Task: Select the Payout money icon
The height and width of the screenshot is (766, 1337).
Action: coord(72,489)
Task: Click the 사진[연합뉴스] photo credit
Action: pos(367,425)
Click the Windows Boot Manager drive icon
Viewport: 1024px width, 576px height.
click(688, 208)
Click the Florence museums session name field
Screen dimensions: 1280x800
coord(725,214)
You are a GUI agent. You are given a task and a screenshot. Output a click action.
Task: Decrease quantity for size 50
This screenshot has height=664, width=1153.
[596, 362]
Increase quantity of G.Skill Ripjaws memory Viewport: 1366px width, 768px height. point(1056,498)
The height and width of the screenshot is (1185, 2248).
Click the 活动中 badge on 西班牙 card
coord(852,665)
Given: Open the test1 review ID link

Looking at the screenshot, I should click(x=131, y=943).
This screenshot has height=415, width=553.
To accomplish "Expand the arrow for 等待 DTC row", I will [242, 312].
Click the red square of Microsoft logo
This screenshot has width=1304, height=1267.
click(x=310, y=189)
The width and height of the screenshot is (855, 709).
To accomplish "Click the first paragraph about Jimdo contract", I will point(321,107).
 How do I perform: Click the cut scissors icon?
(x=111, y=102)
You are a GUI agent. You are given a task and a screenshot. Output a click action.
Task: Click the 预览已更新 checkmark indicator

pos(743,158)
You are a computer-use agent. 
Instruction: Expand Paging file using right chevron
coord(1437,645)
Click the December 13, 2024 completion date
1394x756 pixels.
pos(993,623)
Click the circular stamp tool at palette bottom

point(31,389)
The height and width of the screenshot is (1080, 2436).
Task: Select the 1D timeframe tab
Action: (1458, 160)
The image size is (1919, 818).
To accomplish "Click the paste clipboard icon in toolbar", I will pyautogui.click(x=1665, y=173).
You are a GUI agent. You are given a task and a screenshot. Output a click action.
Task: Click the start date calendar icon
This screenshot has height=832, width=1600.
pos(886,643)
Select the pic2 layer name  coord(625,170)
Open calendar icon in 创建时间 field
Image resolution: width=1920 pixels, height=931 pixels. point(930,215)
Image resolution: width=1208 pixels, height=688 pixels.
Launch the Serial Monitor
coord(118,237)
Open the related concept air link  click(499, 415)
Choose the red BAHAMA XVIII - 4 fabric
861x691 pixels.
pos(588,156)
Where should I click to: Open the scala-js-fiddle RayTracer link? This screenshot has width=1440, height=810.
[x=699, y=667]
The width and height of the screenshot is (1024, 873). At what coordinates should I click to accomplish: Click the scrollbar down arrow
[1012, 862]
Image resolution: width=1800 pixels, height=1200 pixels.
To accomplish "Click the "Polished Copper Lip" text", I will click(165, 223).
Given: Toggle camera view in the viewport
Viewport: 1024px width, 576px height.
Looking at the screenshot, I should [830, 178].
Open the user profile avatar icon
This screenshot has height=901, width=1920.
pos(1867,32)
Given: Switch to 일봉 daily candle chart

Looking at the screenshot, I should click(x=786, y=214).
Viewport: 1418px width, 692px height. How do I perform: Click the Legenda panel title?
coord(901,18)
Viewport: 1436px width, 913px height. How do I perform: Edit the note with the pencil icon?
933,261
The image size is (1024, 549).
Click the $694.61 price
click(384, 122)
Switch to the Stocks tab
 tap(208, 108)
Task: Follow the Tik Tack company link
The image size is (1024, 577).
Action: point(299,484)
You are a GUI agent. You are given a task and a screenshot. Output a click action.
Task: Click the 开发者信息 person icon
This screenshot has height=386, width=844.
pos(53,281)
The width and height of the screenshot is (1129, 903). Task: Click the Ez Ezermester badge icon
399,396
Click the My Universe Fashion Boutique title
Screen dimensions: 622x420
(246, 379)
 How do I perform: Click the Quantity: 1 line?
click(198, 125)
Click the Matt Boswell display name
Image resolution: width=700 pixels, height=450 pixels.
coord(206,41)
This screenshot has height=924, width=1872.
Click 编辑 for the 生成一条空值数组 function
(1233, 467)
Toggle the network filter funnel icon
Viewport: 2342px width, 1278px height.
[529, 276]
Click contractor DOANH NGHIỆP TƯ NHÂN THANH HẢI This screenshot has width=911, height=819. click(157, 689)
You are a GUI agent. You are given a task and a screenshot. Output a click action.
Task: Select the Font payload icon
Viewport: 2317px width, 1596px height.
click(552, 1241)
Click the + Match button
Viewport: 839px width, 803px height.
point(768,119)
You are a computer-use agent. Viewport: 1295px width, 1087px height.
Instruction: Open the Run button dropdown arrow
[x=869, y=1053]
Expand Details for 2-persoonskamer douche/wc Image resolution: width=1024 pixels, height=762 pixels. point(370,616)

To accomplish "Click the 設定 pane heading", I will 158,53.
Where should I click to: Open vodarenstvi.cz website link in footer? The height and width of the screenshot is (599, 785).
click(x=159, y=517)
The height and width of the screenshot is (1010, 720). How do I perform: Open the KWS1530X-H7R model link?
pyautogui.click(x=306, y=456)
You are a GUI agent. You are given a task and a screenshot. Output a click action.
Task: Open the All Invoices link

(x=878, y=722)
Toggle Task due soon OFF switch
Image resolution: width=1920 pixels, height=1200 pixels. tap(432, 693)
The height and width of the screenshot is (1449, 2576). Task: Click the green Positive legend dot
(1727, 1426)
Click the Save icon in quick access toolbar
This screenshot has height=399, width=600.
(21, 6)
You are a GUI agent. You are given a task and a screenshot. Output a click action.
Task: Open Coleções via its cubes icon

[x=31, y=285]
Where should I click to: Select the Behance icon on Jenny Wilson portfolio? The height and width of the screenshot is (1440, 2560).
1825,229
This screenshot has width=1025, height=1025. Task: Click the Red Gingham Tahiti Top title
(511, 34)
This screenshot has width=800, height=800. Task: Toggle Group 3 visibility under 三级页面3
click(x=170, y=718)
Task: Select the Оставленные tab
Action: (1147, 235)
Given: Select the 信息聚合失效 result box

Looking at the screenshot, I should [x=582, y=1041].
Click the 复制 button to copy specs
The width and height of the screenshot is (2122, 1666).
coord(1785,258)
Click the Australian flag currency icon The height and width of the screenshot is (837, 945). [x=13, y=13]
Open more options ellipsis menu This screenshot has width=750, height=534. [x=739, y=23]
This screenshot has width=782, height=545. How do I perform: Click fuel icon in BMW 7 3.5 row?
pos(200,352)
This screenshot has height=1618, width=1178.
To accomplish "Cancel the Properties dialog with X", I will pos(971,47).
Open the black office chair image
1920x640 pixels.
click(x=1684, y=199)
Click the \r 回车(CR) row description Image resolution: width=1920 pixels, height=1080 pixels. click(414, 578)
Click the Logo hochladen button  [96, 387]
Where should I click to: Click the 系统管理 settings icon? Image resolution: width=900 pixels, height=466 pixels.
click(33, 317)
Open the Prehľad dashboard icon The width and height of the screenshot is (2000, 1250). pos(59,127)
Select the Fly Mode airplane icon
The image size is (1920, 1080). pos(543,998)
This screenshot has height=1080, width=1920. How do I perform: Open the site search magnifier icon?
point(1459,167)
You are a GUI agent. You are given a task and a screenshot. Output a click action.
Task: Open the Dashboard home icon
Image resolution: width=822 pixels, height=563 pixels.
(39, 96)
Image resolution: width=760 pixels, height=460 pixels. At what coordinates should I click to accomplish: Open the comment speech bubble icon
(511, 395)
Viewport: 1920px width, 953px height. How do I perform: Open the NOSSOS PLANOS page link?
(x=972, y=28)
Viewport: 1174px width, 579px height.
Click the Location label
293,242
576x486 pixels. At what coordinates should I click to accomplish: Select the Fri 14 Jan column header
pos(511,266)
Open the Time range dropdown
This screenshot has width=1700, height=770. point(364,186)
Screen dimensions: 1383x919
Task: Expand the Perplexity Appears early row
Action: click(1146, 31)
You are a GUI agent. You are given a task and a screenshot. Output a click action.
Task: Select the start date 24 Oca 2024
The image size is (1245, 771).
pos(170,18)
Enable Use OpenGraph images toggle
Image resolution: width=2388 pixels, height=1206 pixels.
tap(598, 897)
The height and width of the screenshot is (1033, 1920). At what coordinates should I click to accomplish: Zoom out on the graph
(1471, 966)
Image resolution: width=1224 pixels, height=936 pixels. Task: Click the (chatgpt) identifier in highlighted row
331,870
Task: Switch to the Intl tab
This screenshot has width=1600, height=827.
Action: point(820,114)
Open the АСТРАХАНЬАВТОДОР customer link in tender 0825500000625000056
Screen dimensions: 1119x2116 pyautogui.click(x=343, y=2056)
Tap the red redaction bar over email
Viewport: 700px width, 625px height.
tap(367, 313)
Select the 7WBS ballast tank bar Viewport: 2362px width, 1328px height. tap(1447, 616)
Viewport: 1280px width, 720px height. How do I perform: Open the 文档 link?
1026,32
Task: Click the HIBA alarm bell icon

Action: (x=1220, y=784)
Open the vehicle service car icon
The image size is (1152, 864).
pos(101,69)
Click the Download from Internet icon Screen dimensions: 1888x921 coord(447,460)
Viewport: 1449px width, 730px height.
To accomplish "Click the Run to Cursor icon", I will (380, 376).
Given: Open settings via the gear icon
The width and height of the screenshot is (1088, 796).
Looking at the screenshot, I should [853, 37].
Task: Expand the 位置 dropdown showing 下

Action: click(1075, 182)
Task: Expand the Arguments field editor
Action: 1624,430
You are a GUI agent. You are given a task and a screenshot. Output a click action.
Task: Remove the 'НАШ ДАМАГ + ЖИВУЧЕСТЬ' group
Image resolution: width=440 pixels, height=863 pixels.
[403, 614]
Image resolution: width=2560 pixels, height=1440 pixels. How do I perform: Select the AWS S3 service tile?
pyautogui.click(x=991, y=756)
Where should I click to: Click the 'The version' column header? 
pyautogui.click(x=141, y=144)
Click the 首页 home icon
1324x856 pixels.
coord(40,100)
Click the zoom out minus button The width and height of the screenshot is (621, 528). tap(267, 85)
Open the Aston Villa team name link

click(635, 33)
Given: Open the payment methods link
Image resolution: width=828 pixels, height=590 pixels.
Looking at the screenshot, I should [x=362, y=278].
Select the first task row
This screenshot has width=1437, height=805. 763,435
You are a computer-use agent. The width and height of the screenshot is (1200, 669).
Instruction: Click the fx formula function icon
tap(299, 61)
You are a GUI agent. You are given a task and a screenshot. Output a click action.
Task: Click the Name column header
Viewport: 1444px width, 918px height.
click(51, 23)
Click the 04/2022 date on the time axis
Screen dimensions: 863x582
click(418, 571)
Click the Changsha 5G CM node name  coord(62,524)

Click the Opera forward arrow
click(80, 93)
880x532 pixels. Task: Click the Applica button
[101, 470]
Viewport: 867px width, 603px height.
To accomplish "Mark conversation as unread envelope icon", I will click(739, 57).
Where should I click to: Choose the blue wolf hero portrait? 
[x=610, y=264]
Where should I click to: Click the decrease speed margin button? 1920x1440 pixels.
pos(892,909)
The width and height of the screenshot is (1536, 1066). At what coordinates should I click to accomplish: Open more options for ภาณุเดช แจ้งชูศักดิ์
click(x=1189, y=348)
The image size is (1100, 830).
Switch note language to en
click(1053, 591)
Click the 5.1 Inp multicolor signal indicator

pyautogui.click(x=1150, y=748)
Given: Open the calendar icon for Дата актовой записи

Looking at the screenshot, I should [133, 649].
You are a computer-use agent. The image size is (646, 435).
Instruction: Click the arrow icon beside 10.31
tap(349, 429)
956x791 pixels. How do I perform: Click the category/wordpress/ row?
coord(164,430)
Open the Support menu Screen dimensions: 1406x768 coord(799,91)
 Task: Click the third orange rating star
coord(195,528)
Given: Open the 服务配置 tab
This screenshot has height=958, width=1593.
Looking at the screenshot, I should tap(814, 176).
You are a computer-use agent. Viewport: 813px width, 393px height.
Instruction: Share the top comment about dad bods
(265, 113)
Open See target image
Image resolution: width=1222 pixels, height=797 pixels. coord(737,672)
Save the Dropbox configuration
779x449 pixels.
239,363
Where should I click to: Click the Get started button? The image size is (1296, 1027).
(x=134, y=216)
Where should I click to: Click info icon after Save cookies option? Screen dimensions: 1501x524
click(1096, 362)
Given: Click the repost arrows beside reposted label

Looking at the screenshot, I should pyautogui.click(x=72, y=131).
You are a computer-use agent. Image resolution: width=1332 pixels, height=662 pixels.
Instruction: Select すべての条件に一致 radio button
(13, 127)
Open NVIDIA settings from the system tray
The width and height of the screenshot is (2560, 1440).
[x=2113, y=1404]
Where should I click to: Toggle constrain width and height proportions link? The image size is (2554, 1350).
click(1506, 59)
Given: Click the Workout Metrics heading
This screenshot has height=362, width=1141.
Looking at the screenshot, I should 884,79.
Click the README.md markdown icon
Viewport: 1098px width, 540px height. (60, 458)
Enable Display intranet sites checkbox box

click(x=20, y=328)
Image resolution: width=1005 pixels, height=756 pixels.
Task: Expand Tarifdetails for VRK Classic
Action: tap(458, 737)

● ● ● ●

## [What to do]
Render the items from the line with "Open more options ellipsis" up to and including the line with "pos(200,352)" as a two-column CSV with the columns ask and response. Give one row per item, put each field in quotes, and replace line breaks with spaces.

## [Result]
ask,response
"Open more options ellipsis menu This screenshot has width=750, height=534.","[x=739, y=23]"
"This screenshot has width=782, height=545. How do I perform: Click fuel icon in BMW 7 3.5 row?","pos(200,352)"